King Hu développe en prenant son temps ces moments d’atmosphère, presque sans action, et quand celle-ci survient, au lieu d’un combat aérien, on a un très long combat au tambourin, inouï d’inventions inattendues. Si on retrouve les zooms et le montage haché, l’originalité de l’affrontement, qui peut apparaître comme décevant et anti-spectaculaire, ne fait pas de doute. Mais le cinéaste s’intéresse surtout à une vision qu’on pourrait dire panthéiste, qui met sans cesse au même niveau l’homme et la nature, soit dans des plans généraux avec des êtres humains rendus petits, soit par d’innombrables plans de coupe d’animaux ou de paysages.
En somme, pour tout amateur de wuxia, la déception peut sembler amère. Les séquences sont étirées au-delà du raisonnable, les moments creux se suivent et, malgré la vivacité de la mise en scène, la beauté de certains plans, le film semble faire du sur-place. Inutile de dire que ces passages nous semblent fascinants, aussi bien par leur tempo intriguant que par l’ingéniosité des rapports entre les personnages.

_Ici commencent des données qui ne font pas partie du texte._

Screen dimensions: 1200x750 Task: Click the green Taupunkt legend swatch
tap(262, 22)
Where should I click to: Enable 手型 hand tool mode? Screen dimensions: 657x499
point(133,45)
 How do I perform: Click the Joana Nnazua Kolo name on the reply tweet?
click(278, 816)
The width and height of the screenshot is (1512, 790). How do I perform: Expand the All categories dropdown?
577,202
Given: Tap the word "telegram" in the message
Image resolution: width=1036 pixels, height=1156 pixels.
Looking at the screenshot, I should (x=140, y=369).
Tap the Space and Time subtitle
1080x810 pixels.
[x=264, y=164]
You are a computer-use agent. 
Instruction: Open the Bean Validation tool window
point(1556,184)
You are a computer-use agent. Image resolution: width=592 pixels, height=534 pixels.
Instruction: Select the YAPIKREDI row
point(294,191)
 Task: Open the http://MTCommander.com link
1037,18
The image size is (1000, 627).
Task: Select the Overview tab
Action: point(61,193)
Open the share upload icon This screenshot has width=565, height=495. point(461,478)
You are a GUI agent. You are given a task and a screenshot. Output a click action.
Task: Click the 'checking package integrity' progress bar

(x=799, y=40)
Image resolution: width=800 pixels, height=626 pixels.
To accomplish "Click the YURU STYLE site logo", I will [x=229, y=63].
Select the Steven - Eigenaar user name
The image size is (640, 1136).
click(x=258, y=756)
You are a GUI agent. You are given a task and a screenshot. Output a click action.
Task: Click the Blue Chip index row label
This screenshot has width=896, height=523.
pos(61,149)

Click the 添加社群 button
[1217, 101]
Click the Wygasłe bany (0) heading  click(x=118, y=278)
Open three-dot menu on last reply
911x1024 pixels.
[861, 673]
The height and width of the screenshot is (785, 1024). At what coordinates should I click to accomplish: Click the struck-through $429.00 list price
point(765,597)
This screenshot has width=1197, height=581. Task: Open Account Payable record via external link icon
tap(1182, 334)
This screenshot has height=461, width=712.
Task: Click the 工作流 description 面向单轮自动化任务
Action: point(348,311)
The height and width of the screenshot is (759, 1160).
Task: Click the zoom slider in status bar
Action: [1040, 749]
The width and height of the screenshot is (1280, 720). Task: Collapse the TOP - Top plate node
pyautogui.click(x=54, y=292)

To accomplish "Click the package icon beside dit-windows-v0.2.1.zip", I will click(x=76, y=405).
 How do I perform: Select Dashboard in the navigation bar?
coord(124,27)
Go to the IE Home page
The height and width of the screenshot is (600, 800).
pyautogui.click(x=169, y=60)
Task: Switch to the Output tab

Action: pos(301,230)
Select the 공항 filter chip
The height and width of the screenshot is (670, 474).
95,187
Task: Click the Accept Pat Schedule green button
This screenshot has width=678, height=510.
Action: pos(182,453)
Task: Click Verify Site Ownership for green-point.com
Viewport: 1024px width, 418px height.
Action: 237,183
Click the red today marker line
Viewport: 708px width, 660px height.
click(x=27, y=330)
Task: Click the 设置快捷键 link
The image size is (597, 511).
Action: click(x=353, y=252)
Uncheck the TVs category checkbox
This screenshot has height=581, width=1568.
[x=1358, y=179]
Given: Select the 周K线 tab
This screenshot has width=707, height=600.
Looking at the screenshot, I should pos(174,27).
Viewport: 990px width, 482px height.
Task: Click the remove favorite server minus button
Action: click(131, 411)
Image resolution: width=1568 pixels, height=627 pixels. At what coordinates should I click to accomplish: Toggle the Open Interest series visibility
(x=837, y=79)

- © 1978 FIRST ORGANISATION LTD. / FIRST DISTRIBUTORS (HK) LIMITED. Tous droits réservés. RESTAURATION © 2016 TAIWAN FILM INSTITUTE. Tous droits réservés.
Et puis, comme pour combler caricaturalement les amateurs, la seconde partie devient ébouriffante, part dans tous les sens, varie les points de vue, s’attarde sur des flash-back, déroule un maelstrom d’images incongrues, parfois kitsch, et rebondit sans cesse. Toujours pas de combats véritables pour autant : King Hu semble jouer avec son spectateur, lui offrant ce qu’il attend tout en le lui refusant : au contraire des corps à corps prévisibles, il multiplie les trucages à base de fumée, de lumière et de disparitions ; on n’est pas très loin de Méliès…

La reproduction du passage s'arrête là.